1、编写一个流式计算的应用, 不断的接收外部系统的消息
2、对消息中的单词进行词频统计
3、统计全局的结果
步骤
Socket Server
等待Structured Streaming
程序连接Structured Streaming
程序启动, 连接Socket Server
, 等待Socket Server
发送数据Socket Server
发送数据,Structured Streaming
程序接收数据Structured Streaming
程序接收到数据后处理数据- 数据处理后, 生成对应的结果集, 在控制台打印
代码
import org.apache.spark.sql.streaming.OutputMode
import org.apache.spark.sql.{Dataset, KeyValueGroupedDataset, SparkSession}
object StructDemo extends App {
private val spark: SparkSession = SparkSession.builder().master("local[2]").appName("test")
.getOrCreate()
import spark.implicits._
//receive nc data
//Returns a DataStreamReader that can be used to read streaming data in as a DataFrame.
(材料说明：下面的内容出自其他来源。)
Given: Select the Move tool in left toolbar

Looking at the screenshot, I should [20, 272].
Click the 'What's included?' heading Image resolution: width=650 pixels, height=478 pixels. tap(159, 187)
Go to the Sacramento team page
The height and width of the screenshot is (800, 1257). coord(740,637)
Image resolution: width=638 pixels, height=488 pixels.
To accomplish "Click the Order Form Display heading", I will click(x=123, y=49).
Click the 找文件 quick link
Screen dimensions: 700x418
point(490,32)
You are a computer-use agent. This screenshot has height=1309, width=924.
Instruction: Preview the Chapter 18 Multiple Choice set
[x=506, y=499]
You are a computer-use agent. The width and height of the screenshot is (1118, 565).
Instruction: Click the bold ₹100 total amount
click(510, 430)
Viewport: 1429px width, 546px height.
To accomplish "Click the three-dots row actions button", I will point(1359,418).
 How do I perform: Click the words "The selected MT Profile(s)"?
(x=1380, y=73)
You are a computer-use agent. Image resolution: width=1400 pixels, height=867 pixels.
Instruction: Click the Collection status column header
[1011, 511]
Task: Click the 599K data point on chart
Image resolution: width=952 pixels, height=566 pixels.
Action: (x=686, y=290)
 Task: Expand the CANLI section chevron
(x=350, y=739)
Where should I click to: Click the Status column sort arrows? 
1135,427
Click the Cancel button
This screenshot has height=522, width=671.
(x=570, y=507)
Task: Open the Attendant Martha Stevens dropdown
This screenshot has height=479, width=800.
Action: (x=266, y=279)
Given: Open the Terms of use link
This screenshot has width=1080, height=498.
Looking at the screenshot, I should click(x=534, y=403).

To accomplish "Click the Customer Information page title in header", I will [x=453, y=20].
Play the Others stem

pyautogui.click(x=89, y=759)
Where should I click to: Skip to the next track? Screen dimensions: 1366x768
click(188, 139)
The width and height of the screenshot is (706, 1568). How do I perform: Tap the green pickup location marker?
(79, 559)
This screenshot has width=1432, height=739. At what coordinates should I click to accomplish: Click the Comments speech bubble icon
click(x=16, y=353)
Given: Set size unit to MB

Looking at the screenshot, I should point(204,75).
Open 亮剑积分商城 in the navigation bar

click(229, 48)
private val ds: Dataset[String] = spark.readStream.format("socket")
.option("host", "mypc01")
.option("port", 10087)
.load()
.as[String]
private val value: KeyValueGroupedDataset[String, (String, Int)] = ds.flatMap((_.split(" "))).map((_, 1)).groupByKey(_._1)
private val value1: Dataset[(String, Long)] = value.count()
value1.writeStream
.outputMode(OutputMode.Complete())
.format("console")
.start()
.awaitTermination()
}
换种写法 .sql风格
import org.apache.spark.sql.streaming.OutputMode
import org.apache.spark.sql.{DataFrame, Dataset, SparkSession}
object StructDemo2 extends App {
private val spark: SparkSession = SparkSession.builder().master("local[2]").appName("test")
.getOrCreate()
import spark.implicits._
//receive nc data
//Returns a DataStreamReader that can be used to read streaming data in as a DataFrame.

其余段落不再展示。